Sam et Roxanne n’habitaient pas dans le même quartier, et cette dernière partit donc seule de son côté. La nuit était douce. La grosse chaleur de la journée avait été chassée par un vent frais, au plus grand bonheur de Roxanne. Cette dernière décida de rentrer à pied et de profiter d’un petit moment seule à marcher en ville. Elle n’en avait pas pour très longtemps. En à peine quinze minutes, et elle arriverait chez elle. Elle en profita pour flâner un peu dans le centre-ville, et regarder les vitrines éteintes des magasins. Elle ne croisa pas beaucoup de monde dans les rues, et c’était d’autant plus agréable.
La jeune femme fut néanmoins soudainement ramenée à la réalité quand quelqu’un l’accosta en lui tirant le bras. C’était un homme de grande taille, assez trapu, et à en croire son haleine, plutôt éméché. Roxanne fit quelques pas en arrière, de manière à essayer de se dégager de son étreinte, mais l’homme lui tenait le bas fermement. Il la regarda droit dans les yeux avant de lui donner un prospectus et de lui crier des phrases incompréhensibles. Enfin, il finit par la lâcher et s’en alla comme si de rien n’était.

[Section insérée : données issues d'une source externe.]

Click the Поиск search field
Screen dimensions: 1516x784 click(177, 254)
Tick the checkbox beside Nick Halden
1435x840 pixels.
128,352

Roxanne souffla un grand coup de soulagement, et continua d’avancer pour s’éloigner de l’homme. Elle jeta un coup d’œil au feuillet qu’elle tenait en main.
« Votez Freeman pour une société viable et en sécurité ».
Elle leva un sourcil. C’était le slogan de campagne d’un des deux derniers candidats aux présentielles. Sous la phrase d’accroche, la photo d’un homme blanc aux traits carrés, aux cheveux bruns et à l’air digne. Il croisait les bras pour se donner une contenance, et affichait un sourire poli. Cette photo inspirait la confiance. Elle tourna le prospectus pour voir ce qu’il était écrit derrière. C’était la liste de ses projets s’il était élu. Roxanne n’eut pas besoin de les lire. Elle les connaissait déjà par cœur. Cela faisait des mois que Freeman rabâchait les mêmes discours, et faisait des apparitions multiples partout où on pouvait s’attendre à le voir. Du fait de son grand nombre de partisans, c’était le candidat favori des élections, au grand dam de Roxanne, qui ne voyait en lui qu’un extrémiste. L’homme qui lui avait donné le papier devait être un de ceux qui voyait en lui celui qui allait sauver leur société. Roxanne roula le papier en boule, et le jeta dans la poubelle la plus proche. Pour elle c’était sûr, cet homme n’apporterait rien de bon au pays.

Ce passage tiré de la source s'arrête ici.